The settings/local.py is entirely your file to own. 

> 4) I'm interested in this:
> PROD_DETAILS_DIR='/mnt/netapp/pto.mozilla.org/product_details'
> Specifically, I don't think this is how we typically manage this, but
> honestly it's been a while since I set up a new site that used
> product_details, and it'd be easy to consider a lot of our existing ones
> "legacy" or "custom" in this regard, so maybe that's fine.

I can't help there. I don't think this app uses any of that anyway. It certainly doesn't matter when I do local development. We can probably ignore this.
(In reply to Jake Maul [:jakem] from comment #20)
> On the 500 ISE error, I see these in the error_log on one of the servers:
> 
> [Mon Feb 13 11:38:58 2012] [error] [client 10.8.33.240] File does not exist:
> /data/www/pto.mozilla.org/pto/static
> 
> [Mon Feb 13 11:45:20 2012] [error]
> /data/www/pto.mozilla.org/pto/vendor/lib/python/nose/plugins/manager.py:405:
> UserWarning: Module memcache was already imported from
> /data/www/pto.mozilla.org/pto/vendor-local/lib/python/memcache.py, but
> /usr/lib/python2.6/site-packages is being added to sys.path
> 
> [Mon Feb 13 11:45:20 2012] [error]   import pkg_resources
> [Mon Feb 13 11:45:21 2012] [error] [client 10.8.33.240] mod_wsgi
> (pid=21537): Exception occurred processing WSGI script
> '/data/www/pto.mozilla.org/pto/wsgi/playdoh.wsgi'.
> .... (cut many traceback lines)
> [Mon Feb 13 11:45:21 2012] [error] [client 10.8.33.240] DatabaseError:
> (1146, "Table 'pto_app.django_session' doesn't exist")
> 
> 
> I am able to access the MySQL DB from this node, but there are no tables in
> it. Is there a schema somewhere that needs to be run in a migration, maybe?

For the first time setting it up. Run `./manage.py syncdb`. That's also going to ask if you want to create an admin user. Say no to that. We'll later need to make myself an admin so that I can make other admins. 

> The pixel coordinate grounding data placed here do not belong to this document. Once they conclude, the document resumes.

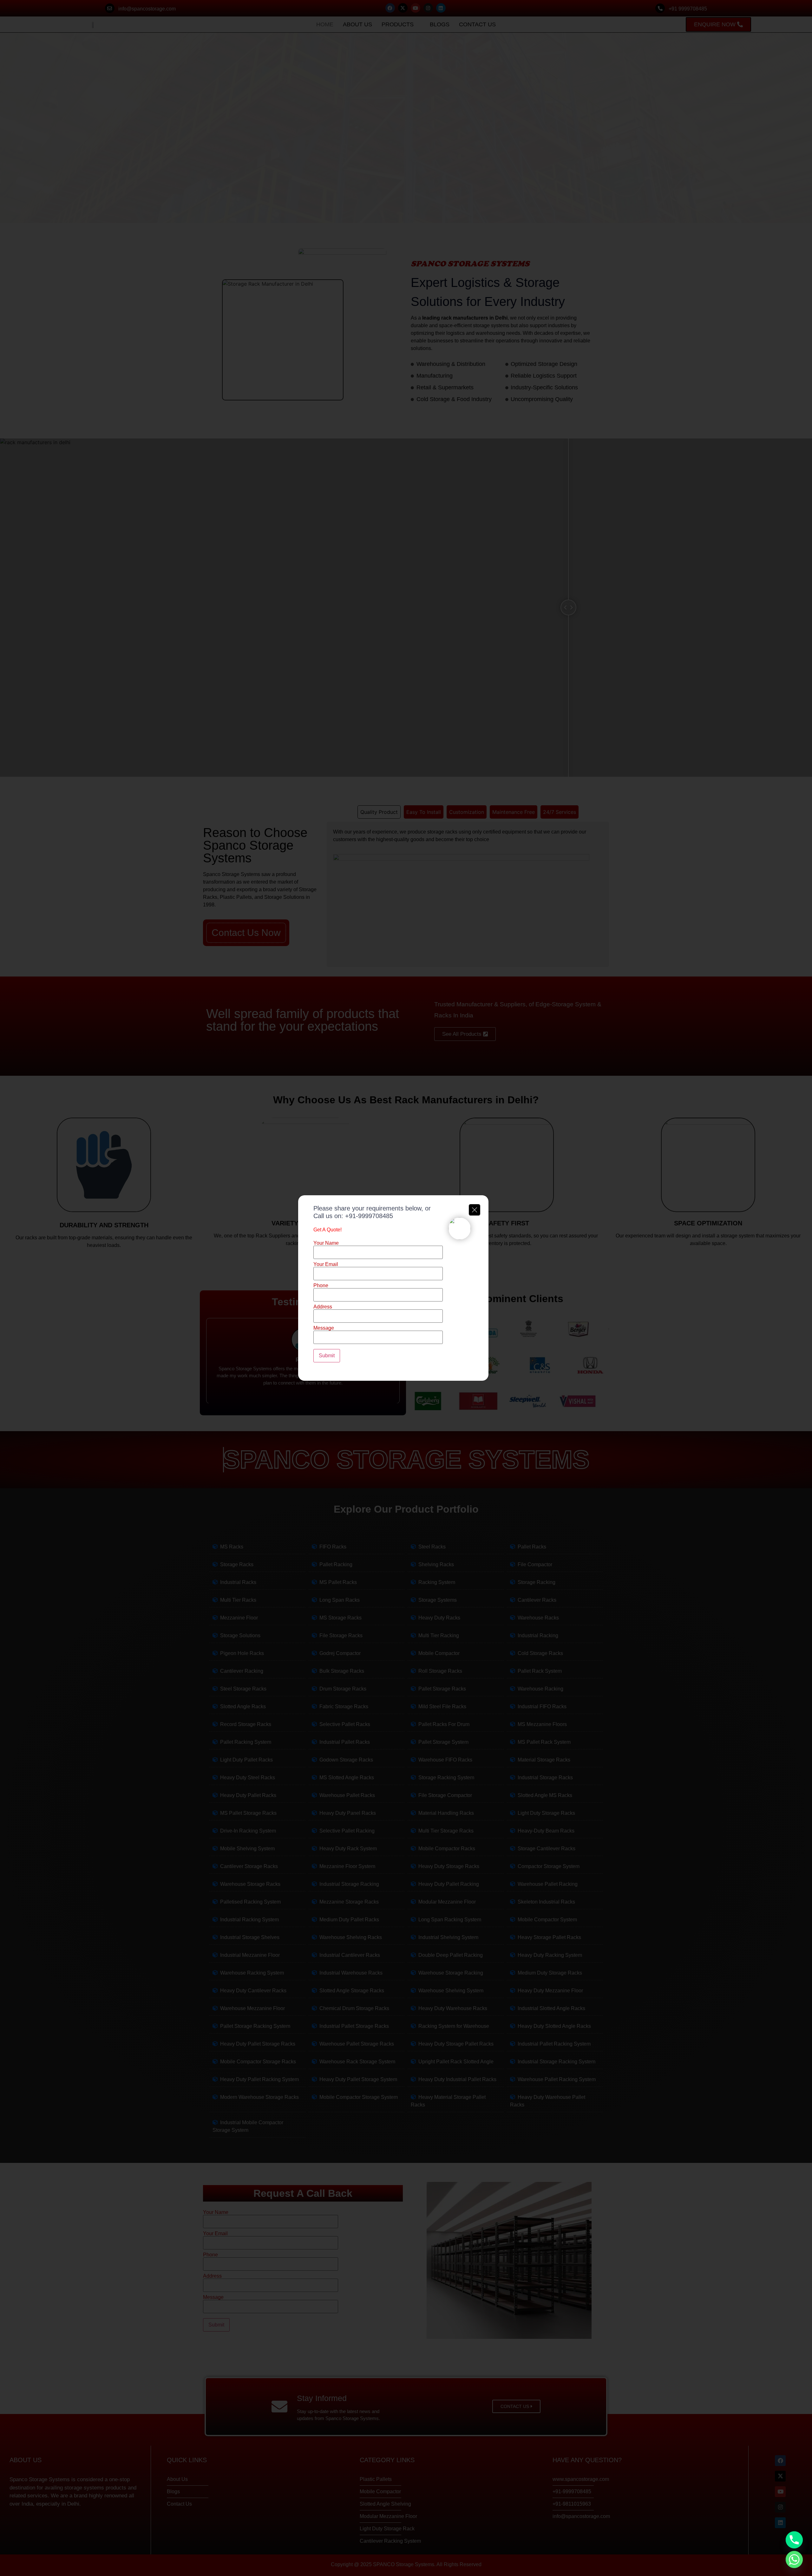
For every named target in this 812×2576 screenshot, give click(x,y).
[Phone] (794, 2539)
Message (323, 1328)
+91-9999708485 (369, 1215)
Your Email (325, 1264)
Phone (320, 1285)
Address (322, 1306)
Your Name (326, 1243)
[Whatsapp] (794, 2559)
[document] (406, 1288)
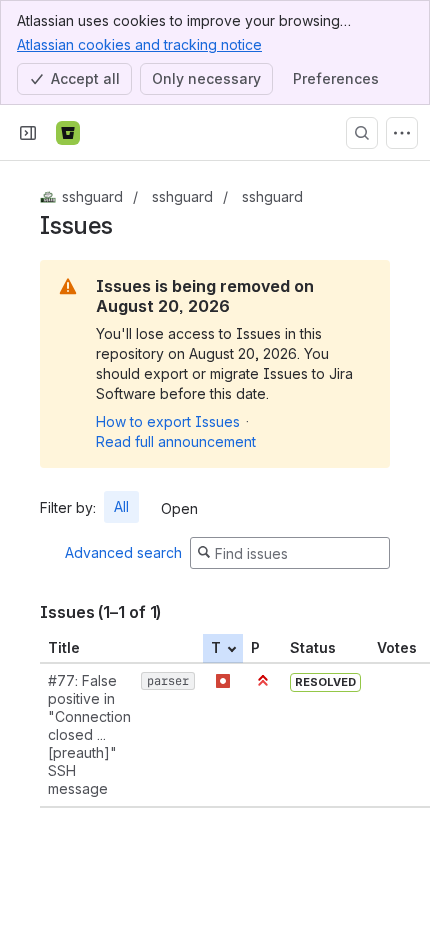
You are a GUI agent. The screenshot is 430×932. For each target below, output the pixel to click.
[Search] (362, 133)
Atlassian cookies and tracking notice (139, 44)
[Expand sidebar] (28, 133)
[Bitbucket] (68, 133)
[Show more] (402, 133)
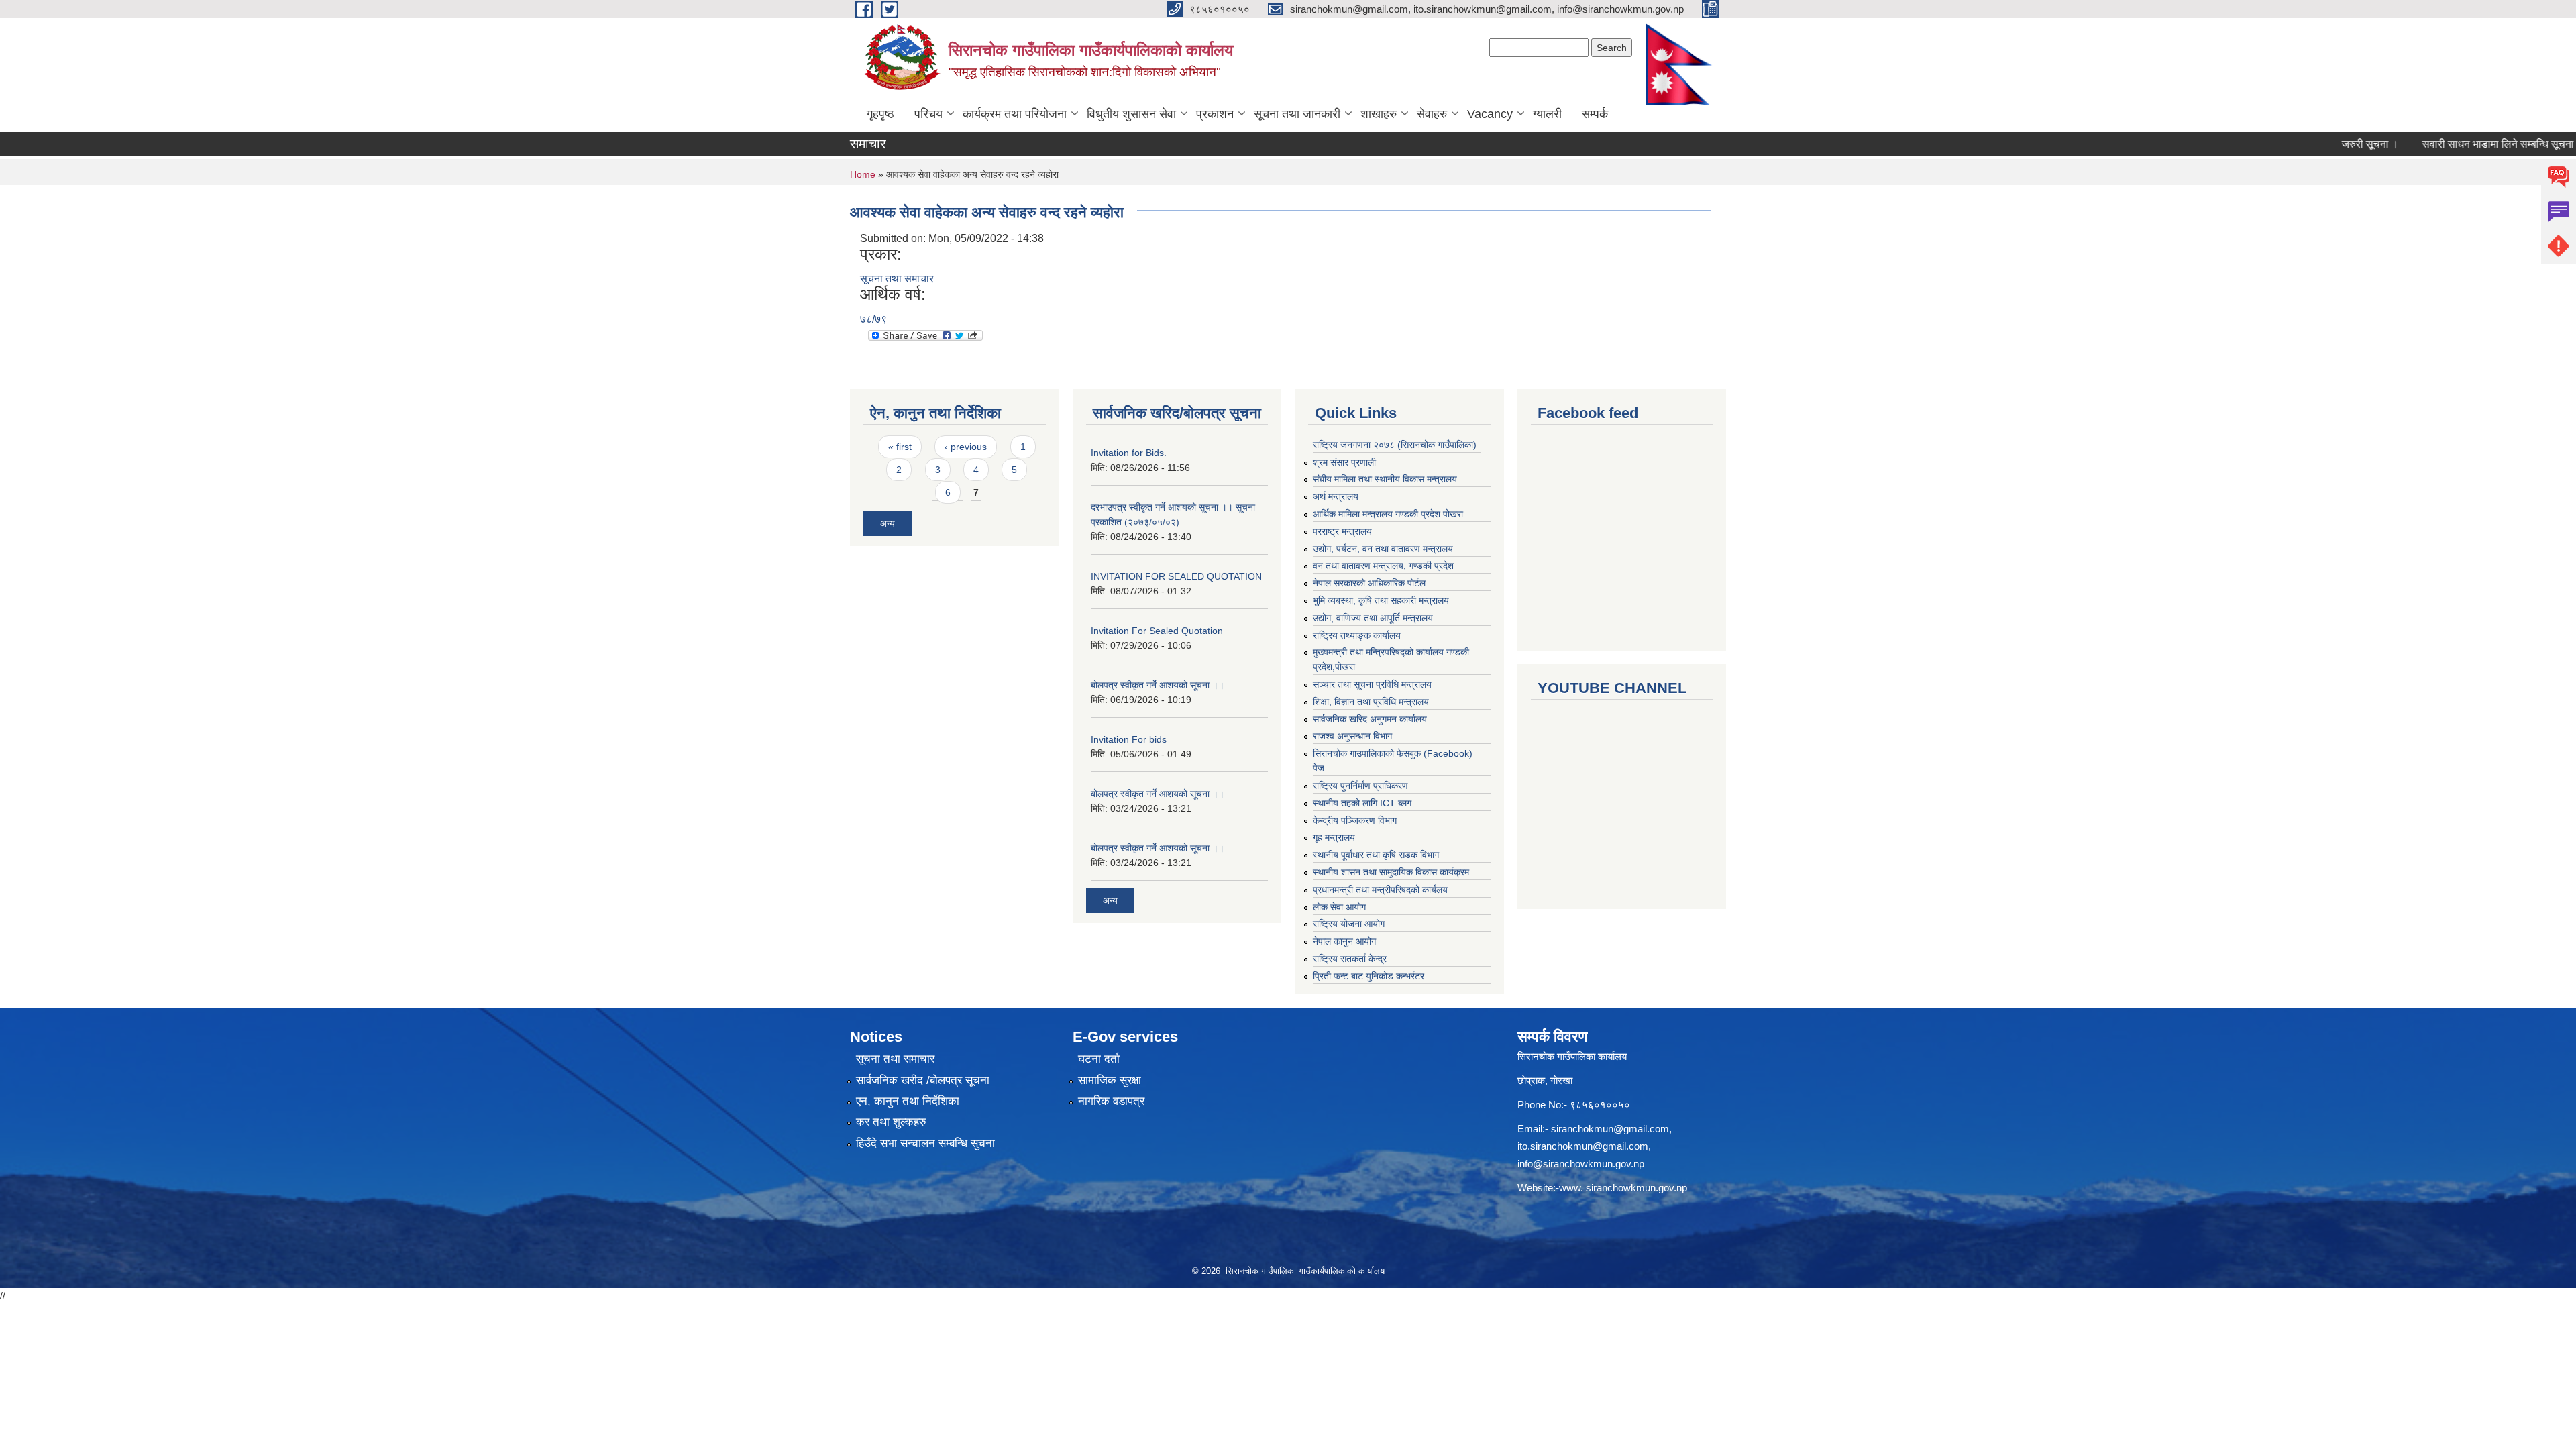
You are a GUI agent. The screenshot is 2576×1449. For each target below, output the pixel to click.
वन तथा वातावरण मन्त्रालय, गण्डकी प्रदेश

I thought I had this documented in the mana page. If not, my bad.
Excellent, the "manage.py syncdb" took care of making all the tables. The app seems to be working now:

https://pto.mozilla.org/


DEV, DEBUG, and ADMINS all set as discussed above. The former two are "False", and ADMINS is set to just you (peterbe@mozilla.com).


The login on that page doesn't work, but that makes good sense to me... the LDAP settings appear to be wrong.

LDAP settings:

AUTH_LDAP_SERVER_URI = 'ldap://pm-ns.mozilla.org/'
AUTH_LDAP_BIND_DN = 'uid=bindweb2,ou=logins,dc=mozilla'
AUTH_LDAP_BIND_PASSWORD = '<snip>'

This is almost certainly not going to work, as this cluster is in PHX1 and IIRC pm-ns.mozilla.org is in SJC1. Jabba, can you comment on this?
pm-ns.mozilla.org is correct. That hostname resolves to a local cluster in each data center.
(In reply to Jake Maul [:jakem] from comment #25)
> Excellent, the "manage.py syncdb" took care of making all the tables. The
> app seems to be working now:
> 
> https://pto.mozilla.org/
> 
More importantly, can you set up pto.allizom.org too. That's what we'll use to stage and sign-off before going live. 

> 
> DEV, DEBUG, and ADMINS all set as discussed above. The former two are
> "False", and ADMINS is set to just you (peterbe@mozilla.com).
> 
> 
> The login on that page doesn't work, but that makes good sense to me... the
> LDAP settings appear to be wrong.
>
I can't access it to test because it pops up with a Basic Authentication pop-up.

 
> LDAP settings:
> 
> AUTH_LDAP_SERVER_URI = 'ldap://pm-ns.mozilla.org/'
> AUTH_LDAP_BIND_DN = 'uid=bindweb2,ou=logins,dc=mozilla'
> AUTH_LDAP_BIND_PASSWORD = '<snip>'
> 
> This is almost certainly not going to work, as this cluster is in PHX1 and
> IIRC pm-ns.mozilla.org is in SJC1. Jabba, can you comment on this?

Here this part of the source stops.